The first thing to gather before starting the fire is the fuel. It is good to have three sizes of wood: tinder, kindling, and logs. The tinder is the smallest and is smaller in diameter then your pinky. Kindling is smaller then your wrist, while fuel is bigger then your wrist. It is good to gather ample tinder as it is the key to a strong fire starting. Try not to gather anything that is wet or green. Some newer woods actually do have a green color. Also, it is not preferable to pull off fresh tree branches as it tends to also contain a lot of moisture and does very little good starting an actual fire. Some people when choosing tinder may try to bring old household scraps from trims and such. Be careful doing this, much of this wood is treated with chemicals or finishes that release toxic chemicals and fumes when released into the air, which can make people sick and is not good for the environment.

When dealing with fuel logs, not all wood burns the same.

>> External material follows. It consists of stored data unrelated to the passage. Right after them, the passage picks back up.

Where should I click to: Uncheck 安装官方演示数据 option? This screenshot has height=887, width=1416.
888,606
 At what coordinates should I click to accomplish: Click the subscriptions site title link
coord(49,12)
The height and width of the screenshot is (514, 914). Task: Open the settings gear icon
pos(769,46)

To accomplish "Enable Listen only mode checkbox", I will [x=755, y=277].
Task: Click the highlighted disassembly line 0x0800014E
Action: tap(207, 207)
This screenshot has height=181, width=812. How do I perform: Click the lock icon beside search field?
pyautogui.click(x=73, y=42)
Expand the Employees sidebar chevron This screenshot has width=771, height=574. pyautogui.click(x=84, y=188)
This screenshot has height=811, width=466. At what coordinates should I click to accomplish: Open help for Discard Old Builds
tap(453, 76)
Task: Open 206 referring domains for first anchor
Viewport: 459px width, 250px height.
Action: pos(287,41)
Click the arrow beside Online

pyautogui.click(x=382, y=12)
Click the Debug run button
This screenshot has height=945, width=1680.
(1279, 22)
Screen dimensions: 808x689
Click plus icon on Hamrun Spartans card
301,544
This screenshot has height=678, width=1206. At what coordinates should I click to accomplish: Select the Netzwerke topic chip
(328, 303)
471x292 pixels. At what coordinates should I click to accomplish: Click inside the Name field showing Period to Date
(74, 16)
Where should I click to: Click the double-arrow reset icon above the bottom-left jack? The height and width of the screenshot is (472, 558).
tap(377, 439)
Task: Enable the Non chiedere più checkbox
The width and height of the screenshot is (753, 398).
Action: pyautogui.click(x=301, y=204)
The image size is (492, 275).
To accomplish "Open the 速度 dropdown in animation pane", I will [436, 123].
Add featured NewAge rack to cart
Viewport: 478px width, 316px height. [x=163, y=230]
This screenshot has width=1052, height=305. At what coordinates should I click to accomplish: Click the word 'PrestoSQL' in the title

Some wood such as oaks burn very hot and very long, this is because it is a denser wood. Birches are very good for starting fires. The papery bark helps to ignite the wood faster, but the wood also tends to burn faster. It’s also good to note that certain pines actually have flame resistant barks. Although they will catch on fire eventually, it is generally good to use this wood once the fire is already started, and even then it won’t burn very well. One last wood choosing tip, is don’t go with freshly chopped wood. Like fresh branches, non-aged wood does not burn as well.

It is also good to have good smaller starting material. I prefer to use paper, however one can use laundry lint, dried plants or leaves in a pinch. It is good not to use too many leaves because they often contain leftover moisture when they were alive and have a tendency to squelch the fire.

First place an ample amount of starting material on the ground in a fire ring. If you are making your own fire area, surround it with rocks and make sure the ground is clear of debris so you only start your fire area on fire and not the forest! If you are using paper make sure to scrunch or twist the paper. This makes it burn longer. The starting materials are there only to start the tinder on fire, which you now put over the top of your starting materials. Try to put the tinder loosely around it making sure there are holing in between it and you aren’t completely burying it. After all you do need to reach in and light your starting materials on fire, and for the purpose of oxygen.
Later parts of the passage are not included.